■ Extracted text
The painting was donated around 1700 by Hieronymus Ambrosius Langenmantel (1641-1718), a doctor in canon law and a canon of the Monastery of Saint Peter in Augsburg. Langenmantel was a friend of the Egyptologist, alchemist, and esotericist Athanasius Kircher, as well as a member of the Fruchtbringenden Gesellschaft (Society of the Carpophores), which exerted a considerable influence on the nascent German Freemasonry.

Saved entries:
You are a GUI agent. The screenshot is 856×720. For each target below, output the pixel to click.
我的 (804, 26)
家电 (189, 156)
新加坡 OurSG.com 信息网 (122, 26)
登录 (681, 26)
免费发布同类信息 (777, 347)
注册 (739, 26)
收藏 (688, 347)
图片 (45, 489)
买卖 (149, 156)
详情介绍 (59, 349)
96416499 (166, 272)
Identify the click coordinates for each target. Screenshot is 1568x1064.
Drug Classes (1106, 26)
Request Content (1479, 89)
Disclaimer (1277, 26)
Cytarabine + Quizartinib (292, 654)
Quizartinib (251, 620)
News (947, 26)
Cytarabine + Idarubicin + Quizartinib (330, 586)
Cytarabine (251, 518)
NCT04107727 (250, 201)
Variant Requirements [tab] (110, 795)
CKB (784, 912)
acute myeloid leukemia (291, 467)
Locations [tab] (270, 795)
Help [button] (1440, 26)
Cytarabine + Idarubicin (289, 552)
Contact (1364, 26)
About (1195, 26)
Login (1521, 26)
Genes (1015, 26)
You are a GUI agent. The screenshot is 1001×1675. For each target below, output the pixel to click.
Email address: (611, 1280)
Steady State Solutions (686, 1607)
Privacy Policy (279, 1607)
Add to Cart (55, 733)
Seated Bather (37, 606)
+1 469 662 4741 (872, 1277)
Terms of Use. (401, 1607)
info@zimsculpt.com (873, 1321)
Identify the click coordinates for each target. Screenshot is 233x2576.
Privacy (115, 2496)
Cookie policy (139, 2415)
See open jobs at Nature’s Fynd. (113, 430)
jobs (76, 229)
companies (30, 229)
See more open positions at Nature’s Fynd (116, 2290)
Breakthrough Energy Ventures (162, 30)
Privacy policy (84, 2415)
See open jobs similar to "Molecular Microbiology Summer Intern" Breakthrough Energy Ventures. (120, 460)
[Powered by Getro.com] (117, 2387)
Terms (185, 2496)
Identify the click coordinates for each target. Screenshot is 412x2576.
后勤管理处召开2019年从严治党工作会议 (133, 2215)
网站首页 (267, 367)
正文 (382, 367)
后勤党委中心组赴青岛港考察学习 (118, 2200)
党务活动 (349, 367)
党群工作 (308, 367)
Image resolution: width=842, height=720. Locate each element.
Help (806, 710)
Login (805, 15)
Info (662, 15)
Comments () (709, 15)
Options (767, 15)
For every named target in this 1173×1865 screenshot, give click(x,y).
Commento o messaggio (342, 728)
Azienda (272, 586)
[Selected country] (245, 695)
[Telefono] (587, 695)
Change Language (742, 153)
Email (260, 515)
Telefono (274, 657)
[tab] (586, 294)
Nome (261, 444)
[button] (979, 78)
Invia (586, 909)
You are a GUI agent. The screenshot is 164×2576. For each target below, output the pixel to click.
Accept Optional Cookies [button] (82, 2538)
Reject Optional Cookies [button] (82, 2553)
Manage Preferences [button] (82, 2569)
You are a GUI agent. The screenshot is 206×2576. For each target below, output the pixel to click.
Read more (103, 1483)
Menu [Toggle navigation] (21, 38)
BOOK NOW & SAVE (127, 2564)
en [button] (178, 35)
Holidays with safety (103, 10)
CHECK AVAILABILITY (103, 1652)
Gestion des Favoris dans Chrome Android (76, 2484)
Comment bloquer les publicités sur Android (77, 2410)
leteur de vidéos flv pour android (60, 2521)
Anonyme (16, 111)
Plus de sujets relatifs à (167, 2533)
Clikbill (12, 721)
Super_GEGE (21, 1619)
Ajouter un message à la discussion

■ Work order
Write out the full passage about the painting's donor, word for word.

■ Final answer
The painting was donated around 1700 by Hieronymus Ambrosius Langenmantel (1641-1718), a doctor in canon law and a canon of the Monastery of Saint Peter in Augsburg. Langenmantel was a friend of the Egyptologist, alchemist, and esotericist Athanasius Kircher, as well as a member of the Fruchtbringenden Gesellschaft (Society of the Carpophores), which exerted a considerable influence on the nascent German Freemasonry.